In game design terms, the lasting theme of being between a rock and hard place is depicted in non-zero-sum situations over the course of the game. The main point of these situations is that there is no clear winner or loser. There’s a real chance that no one will win, per se, and the best case scenario might be very unlikely and still not ideal. The most probable outcome could just be losing less than you might have otherwise. Not all choices in this game are plainly wrong and show their awful results upfront, as opposed to selling Fenris back to his former master. Most aren’t that clear, and you won’t know the consequences until it’s too late.
Even in the choice to be a mage or warrior/thief, the player is unwittingly sentencing one of Hawke’s siblings to death. To keep the party balanced, becoming a mage will result in Bethany’s death and choosing a warrior/thief class will lead to Carver’s death. The beginning of the game was a tutorial in more ways than one, preparing the player for increasingly grim events with little to no warning accompanying the originating choice.

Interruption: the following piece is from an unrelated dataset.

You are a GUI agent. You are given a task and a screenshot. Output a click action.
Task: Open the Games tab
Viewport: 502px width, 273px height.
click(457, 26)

Dragon Age: Inquisition: Perception of the Inquisitor
There are more player choices in this game than I can shake a stick at, but I’m keeping with the theme of focusing on the world state above all else. Still, because of their number, we can’t avoid mentioning the decisions made by the Inquisitor throughout the game. In fact, that’s the backbone of what I’m highlighting here as the depiction of grey morality across Thedas. From the moment the Inquisitor catches the public eye, their societal perception exposes the personal interest behind every opinion about them.
As such, no one entity in this game can lay claim to pure moral goodness. Individual bias is always a factor there. First, everyone is furious and looking for someone to blame. The sole survivor of a nightmarish tragedy that killed so many others is a convenient outlet for that. But once it’s discovered that a feminine figure was seen in the rift behind them and word spreads of the Inquisitor stopping the Breach from growing, they’re labelled as the Herald of Andraste.
As soon as the Inquisitor could offer something to benefit the people, their reputation improved drastically. This kind of response is the key focal point of morality and even godhood in Dragon Age: Inquisition. The Inquisitor goes from universally hated to publicly beloved in one event, and with it, they’re granted the power to accept an almost divine standing among the people. But that reverence is not unconditional, even if it’s refused by the Inquisitor.